(Item coordinate data)
-*-

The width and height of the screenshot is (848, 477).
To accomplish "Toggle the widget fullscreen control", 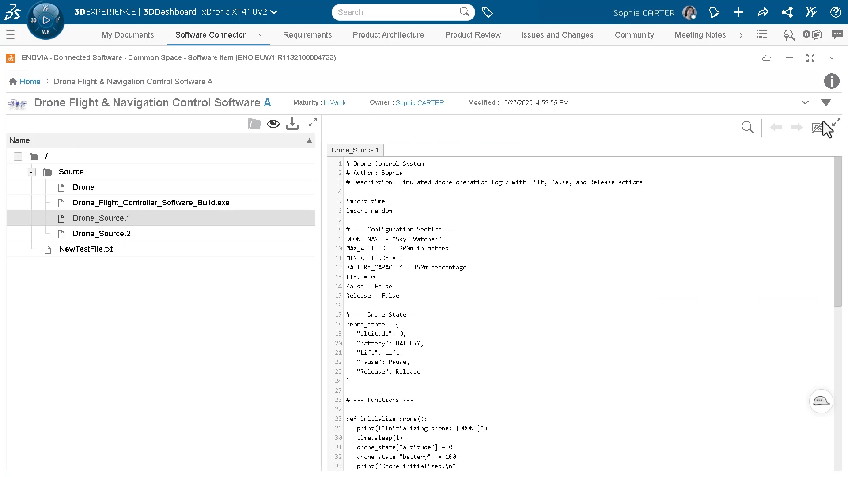I will [810, 58].
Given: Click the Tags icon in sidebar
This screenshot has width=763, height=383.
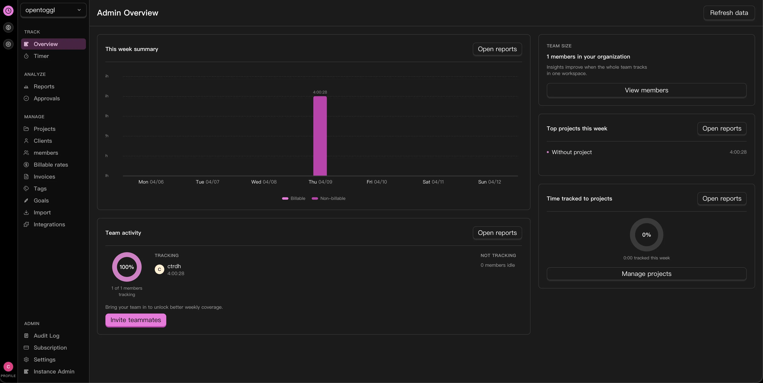Looking at the screenshot, I should 26,189.
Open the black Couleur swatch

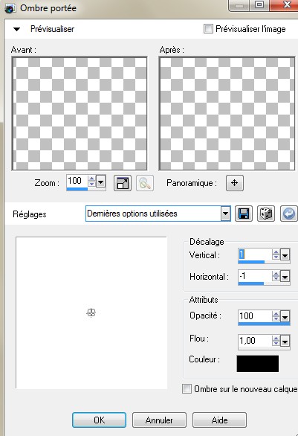(257, 363)
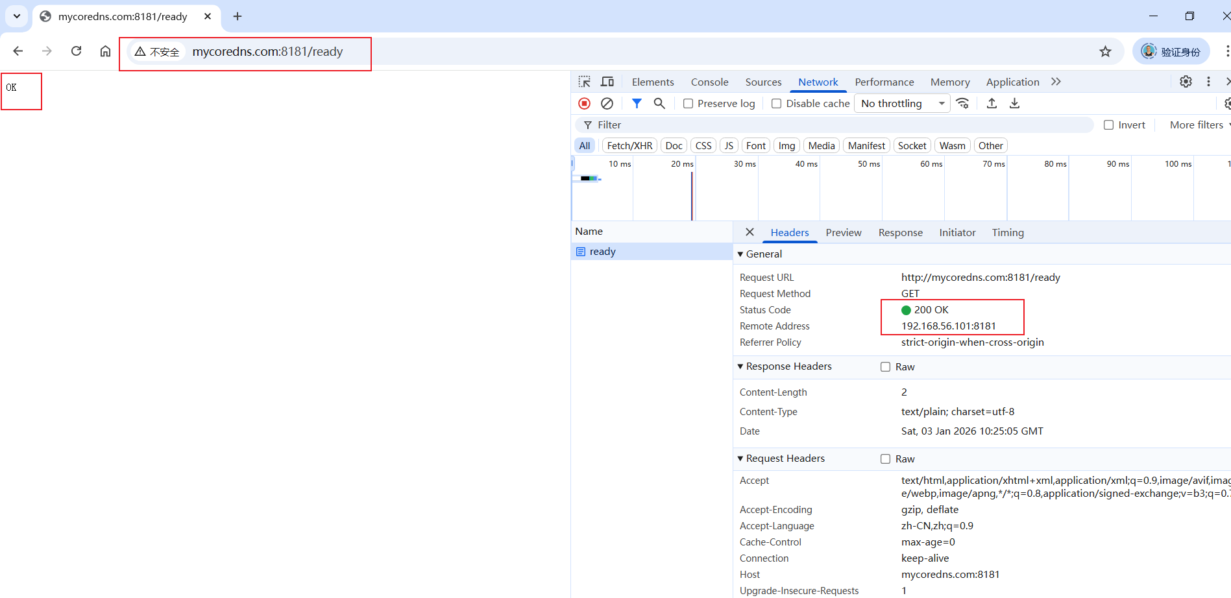Open DevTools settings gear
The image size is (1231, 598).
[1186, 82]
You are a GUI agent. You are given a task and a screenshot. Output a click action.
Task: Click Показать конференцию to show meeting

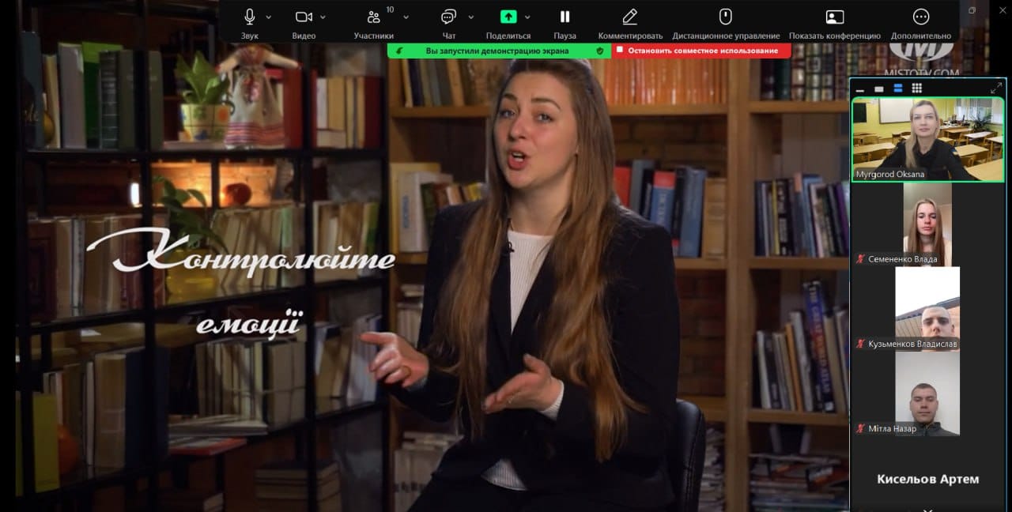click(834, 17)
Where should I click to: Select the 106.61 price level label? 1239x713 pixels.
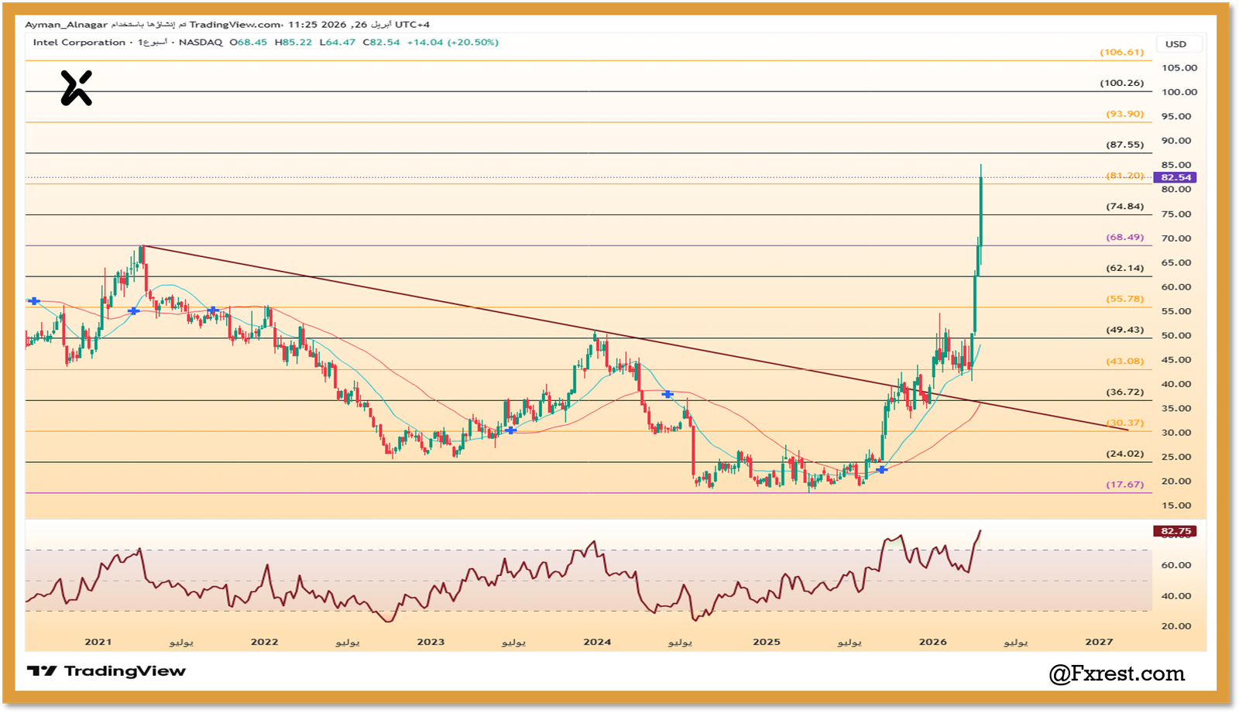1121,53
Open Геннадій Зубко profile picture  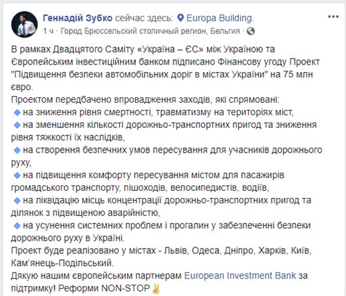tap(25, 24)
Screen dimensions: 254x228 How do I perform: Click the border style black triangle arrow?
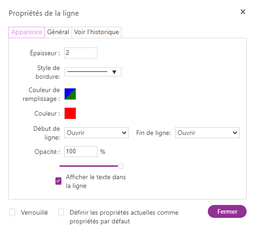[114, 72]
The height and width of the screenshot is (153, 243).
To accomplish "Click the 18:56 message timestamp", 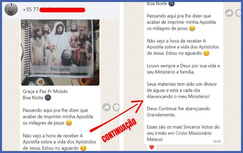I will (217, 142).
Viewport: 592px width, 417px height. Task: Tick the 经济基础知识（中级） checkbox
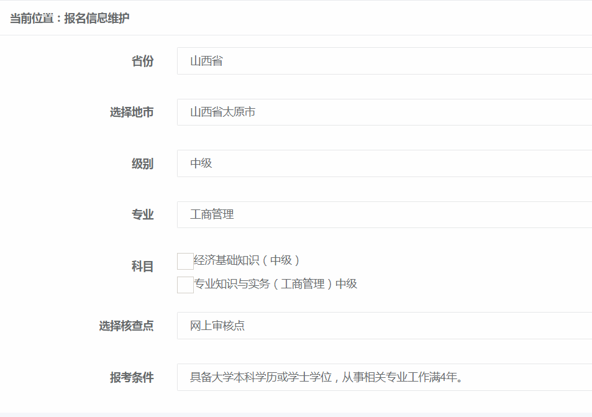(185, 261)
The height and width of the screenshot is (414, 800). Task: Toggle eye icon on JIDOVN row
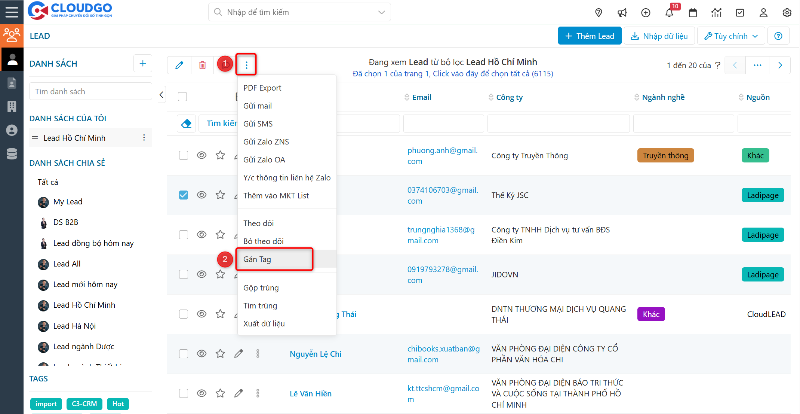(201, 274)
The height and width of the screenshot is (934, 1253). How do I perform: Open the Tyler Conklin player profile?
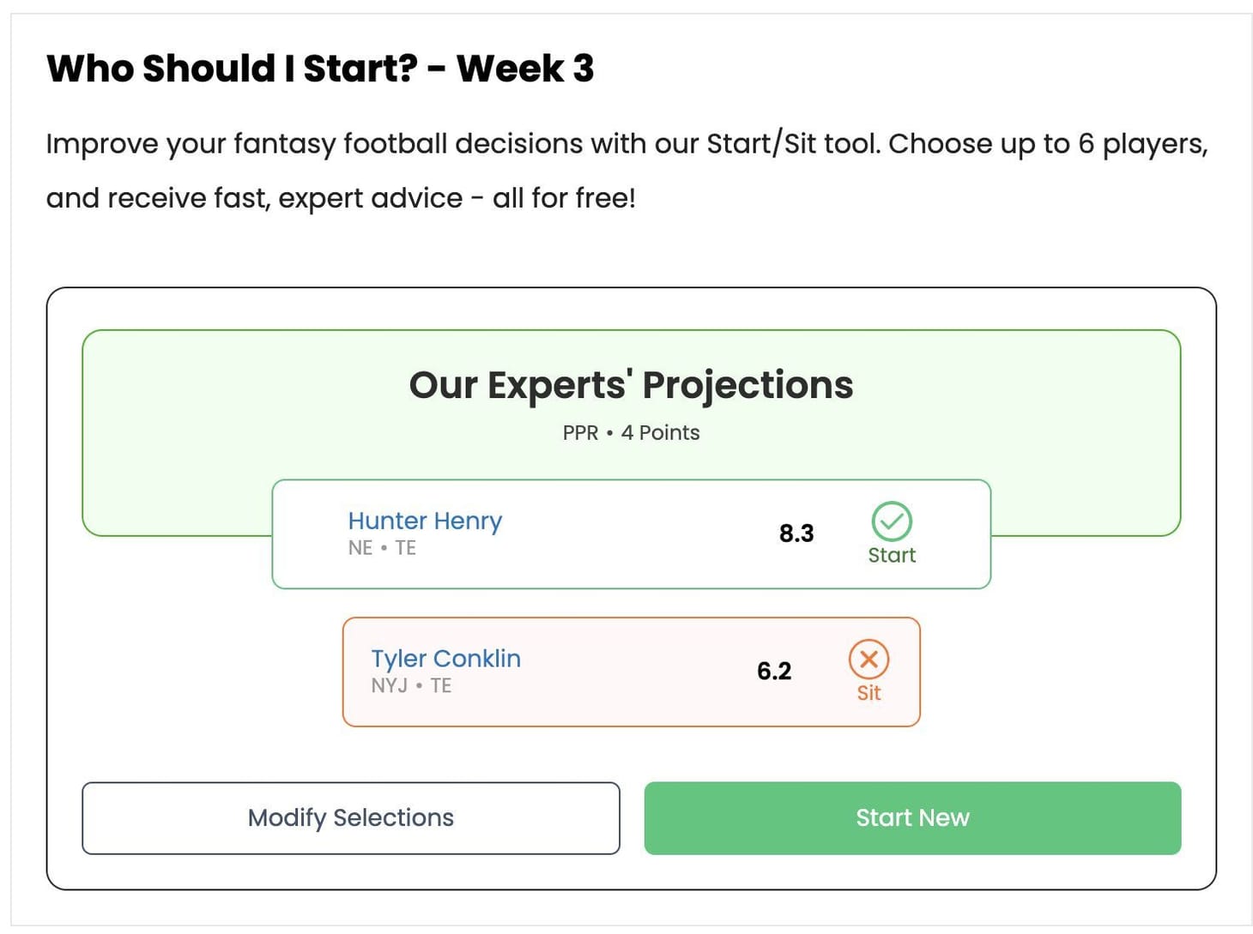446,659
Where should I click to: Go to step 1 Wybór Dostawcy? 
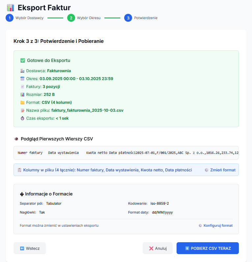pyautogui.click(x=10, y=18)
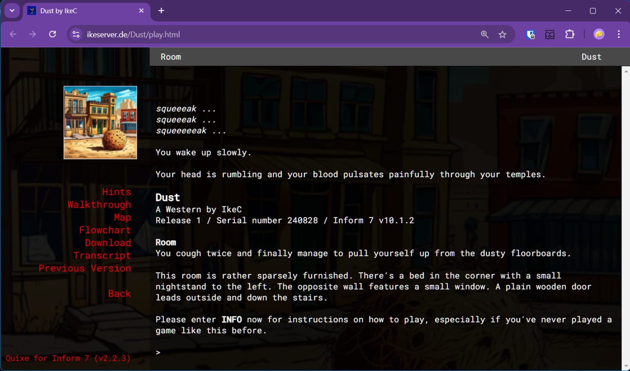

-*-

[The exercise]:
How many lines in the data contain the word "perform"? Reply with the number only.

[Correct answer]:
2